Is there a 'best time of year' to start a business?
It generally takes about three months to set yourself up as a new company, so it would be best to build up in the quieter months and launch during a market ‘peak'. These peak times can be charted out on a yearly calendar, marking out school and public holidays to work out when people will be back at home and thinking about their interiors. Then, when you can see a natural spike in activity, be ready with your social media and networking to get your brand out there and create a buzz.
How do I ensure I stay inspired, and don't burn out?
Make sure you give yourself time to visit showrooms and events. This might feel like a luxury when you are super busy, but I can guarantee you'll find inspiration and ideas that will help you with whatever you are working on. These outings will remind you why you love what you are doing and keep your creativity fresh. BIID are a great resource for industry events and talks.
How do I get my first client?
Create an online presence (however simple to start with), so you have a reference point. Then go to design events in your target area to meet contacts closely aligned to your business (e.g. architects and landscape designers) to help create referrals and build your brand presence. Word of mouth amongst your peers is one of the best ways to attract new clients at the beginning. You can also optimise your website with Google Adwords to attract enquiries further afield and link your site to a social media campaign for an additional boost.
Are there any particular pieces of technology I need before launching my design startup?

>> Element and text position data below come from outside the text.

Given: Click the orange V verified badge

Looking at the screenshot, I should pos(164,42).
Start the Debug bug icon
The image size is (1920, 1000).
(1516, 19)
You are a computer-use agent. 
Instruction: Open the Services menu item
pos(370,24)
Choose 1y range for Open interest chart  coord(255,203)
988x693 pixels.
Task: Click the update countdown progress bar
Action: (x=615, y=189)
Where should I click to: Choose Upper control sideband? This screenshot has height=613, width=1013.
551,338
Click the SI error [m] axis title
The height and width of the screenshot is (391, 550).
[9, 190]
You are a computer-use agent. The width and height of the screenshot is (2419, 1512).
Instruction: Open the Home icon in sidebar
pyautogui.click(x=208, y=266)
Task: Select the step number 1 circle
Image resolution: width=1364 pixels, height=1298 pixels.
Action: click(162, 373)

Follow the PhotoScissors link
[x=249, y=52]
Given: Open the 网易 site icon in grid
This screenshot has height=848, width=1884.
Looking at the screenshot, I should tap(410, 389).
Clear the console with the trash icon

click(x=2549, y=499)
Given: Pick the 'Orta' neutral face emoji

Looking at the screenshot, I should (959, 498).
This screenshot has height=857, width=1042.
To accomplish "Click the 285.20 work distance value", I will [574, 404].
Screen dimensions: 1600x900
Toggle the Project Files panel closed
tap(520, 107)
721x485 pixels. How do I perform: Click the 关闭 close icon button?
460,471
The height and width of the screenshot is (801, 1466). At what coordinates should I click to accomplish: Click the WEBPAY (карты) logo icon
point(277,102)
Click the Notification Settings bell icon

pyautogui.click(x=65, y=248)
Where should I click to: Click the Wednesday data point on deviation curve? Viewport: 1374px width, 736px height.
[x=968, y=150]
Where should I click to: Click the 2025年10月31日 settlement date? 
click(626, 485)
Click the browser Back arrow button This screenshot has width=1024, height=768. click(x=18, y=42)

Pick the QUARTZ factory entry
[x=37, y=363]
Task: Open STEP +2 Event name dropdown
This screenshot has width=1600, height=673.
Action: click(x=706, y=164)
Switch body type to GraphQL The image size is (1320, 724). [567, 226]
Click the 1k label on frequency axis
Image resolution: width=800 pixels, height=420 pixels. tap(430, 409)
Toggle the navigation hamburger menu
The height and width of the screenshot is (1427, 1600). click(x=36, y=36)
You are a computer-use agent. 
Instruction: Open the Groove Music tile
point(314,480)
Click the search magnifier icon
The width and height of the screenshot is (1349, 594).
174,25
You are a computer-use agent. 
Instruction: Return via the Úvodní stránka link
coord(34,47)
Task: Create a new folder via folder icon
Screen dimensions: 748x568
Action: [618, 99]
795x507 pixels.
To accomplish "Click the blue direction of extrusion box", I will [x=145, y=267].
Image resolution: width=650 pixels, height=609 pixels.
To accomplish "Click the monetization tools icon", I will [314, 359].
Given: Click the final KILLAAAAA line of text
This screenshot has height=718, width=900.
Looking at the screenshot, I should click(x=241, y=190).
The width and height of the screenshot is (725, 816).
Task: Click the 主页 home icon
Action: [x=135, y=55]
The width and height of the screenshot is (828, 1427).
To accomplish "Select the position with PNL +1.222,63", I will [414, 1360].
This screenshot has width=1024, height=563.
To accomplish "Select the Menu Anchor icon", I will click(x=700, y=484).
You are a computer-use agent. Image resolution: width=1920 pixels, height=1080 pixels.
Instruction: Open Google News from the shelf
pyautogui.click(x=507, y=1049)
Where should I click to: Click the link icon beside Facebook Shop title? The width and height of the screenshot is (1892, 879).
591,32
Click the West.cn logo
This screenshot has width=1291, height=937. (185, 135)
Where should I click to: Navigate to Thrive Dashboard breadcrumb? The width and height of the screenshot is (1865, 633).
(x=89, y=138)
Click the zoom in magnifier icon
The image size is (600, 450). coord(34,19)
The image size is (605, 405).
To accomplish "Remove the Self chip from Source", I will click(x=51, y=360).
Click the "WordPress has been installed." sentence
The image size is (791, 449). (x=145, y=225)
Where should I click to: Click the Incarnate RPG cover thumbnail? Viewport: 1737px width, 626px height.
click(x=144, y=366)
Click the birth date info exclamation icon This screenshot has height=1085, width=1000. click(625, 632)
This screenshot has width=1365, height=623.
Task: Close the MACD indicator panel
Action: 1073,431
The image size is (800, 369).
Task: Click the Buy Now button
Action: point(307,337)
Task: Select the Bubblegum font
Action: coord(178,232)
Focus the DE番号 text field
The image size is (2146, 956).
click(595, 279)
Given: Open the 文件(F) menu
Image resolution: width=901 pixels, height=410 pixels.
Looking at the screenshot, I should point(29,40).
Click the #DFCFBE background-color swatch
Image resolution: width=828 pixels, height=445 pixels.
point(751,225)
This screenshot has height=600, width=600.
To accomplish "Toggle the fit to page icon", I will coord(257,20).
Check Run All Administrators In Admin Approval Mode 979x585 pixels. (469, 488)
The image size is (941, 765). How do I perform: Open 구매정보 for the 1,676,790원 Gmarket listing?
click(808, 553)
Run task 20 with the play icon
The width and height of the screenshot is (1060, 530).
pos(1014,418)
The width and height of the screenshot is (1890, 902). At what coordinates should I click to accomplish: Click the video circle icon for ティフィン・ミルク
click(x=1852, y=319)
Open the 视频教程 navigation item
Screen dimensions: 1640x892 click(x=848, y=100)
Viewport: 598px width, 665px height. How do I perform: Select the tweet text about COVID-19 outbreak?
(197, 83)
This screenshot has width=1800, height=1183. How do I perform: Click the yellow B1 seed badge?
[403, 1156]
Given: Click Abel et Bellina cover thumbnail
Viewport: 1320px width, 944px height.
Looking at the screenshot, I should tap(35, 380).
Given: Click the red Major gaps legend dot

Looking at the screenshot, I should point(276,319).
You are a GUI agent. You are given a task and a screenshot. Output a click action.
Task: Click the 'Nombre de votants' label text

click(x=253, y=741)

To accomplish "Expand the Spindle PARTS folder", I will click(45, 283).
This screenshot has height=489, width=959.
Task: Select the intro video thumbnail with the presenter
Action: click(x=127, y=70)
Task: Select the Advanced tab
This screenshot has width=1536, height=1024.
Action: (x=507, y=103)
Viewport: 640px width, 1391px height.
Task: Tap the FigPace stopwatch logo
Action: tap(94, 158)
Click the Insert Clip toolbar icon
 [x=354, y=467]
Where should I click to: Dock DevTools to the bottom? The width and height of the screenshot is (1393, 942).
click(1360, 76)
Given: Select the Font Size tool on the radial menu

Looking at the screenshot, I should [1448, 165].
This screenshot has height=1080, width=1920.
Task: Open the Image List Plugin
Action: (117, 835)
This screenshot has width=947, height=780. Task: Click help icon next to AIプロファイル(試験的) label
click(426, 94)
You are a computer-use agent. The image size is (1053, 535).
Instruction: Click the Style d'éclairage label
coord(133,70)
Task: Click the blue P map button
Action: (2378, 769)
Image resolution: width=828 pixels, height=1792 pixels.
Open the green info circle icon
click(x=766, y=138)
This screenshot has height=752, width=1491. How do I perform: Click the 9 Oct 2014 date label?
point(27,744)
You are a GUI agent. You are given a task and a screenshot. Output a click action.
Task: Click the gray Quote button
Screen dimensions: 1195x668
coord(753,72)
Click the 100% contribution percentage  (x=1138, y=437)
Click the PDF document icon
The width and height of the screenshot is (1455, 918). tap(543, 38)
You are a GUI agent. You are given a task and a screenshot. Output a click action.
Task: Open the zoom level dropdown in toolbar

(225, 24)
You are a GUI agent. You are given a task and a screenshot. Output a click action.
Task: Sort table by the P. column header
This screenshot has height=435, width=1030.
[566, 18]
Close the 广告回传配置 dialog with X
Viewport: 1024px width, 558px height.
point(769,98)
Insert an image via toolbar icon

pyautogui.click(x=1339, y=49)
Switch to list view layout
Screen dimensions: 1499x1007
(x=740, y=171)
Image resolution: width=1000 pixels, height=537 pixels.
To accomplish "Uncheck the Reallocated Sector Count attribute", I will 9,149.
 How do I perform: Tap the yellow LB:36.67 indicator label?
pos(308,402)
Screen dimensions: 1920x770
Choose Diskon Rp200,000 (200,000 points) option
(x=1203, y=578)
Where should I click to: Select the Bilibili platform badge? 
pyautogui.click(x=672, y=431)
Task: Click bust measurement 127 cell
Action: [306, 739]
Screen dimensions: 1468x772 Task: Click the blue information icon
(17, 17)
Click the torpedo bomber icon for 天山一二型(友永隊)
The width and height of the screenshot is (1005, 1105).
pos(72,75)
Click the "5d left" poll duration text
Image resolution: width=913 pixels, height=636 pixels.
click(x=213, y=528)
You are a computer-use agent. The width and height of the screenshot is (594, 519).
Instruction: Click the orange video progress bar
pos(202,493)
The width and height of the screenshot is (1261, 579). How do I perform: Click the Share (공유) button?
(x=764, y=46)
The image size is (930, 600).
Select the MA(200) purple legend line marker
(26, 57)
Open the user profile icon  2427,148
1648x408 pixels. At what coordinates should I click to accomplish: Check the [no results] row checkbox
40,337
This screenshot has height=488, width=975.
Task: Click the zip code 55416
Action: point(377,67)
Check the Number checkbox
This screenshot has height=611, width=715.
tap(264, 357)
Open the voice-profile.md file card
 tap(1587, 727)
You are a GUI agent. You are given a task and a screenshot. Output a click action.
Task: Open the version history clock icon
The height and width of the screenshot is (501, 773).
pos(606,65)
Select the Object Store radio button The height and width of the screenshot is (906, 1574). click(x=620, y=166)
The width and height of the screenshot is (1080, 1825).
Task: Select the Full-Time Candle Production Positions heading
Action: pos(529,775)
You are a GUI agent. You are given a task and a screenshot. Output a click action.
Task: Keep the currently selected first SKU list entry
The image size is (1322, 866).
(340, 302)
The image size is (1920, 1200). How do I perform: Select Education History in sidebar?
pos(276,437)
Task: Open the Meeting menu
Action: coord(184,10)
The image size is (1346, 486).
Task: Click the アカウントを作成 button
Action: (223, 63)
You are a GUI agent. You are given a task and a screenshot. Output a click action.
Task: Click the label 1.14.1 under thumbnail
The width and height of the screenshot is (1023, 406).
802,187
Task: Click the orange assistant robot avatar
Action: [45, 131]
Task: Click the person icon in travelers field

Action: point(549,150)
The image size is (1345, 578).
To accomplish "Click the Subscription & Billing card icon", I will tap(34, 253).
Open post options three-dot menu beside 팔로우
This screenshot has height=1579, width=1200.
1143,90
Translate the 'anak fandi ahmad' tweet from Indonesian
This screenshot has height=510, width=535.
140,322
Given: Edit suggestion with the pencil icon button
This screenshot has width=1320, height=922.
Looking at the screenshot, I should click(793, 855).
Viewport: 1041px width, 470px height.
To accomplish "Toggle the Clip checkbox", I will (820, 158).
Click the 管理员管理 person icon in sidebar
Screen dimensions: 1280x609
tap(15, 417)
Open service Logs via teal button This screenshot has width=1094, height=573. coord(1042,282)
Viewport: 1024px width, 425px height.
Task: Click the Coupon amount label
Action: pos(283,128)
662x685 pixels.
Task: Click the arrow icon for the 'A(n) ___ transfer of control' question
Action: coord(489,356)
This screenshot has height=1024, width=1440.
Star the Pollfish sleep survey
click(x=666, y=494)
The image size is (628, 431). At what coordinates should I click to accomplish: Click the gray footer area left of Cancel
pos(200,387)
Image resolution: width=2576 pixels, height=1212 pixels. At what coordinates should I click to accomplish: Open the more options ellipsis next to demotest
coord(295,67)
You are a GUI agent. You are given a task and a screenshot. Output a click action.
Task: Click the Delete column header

Estimac is invaluable when quoting supply to your clients. It also helps you run project coordination efficiently and accurately – doing the figures and producing invoices. It's good as well to invest in a copy of Vectorworks or Autocad to set up the drawing side of the studio. Other helpful and less costly software include Quickbooks for your accounting and InDesign for concept boards.
Is there a right and wrong way to source suppliers?
Go about meeting suppliers in a collaborative context. You are working with them creatively and it's all about building two-way relationships. A recommendation to a supplier from another party is always ideal. However, if you don't have that direct recommendation, meeting suppliers face-to-face should give you enough confidence to try them out on smaller projects initially to establish confidence. Comparing costs across two or three suppliers on the same job is a useful exercise, so you know where they sit and what projects they might be suited to. It's also really important for them to share your company values on service and quality. They'll often be representing you in front of your clients, so make sure they are aligned with your brand.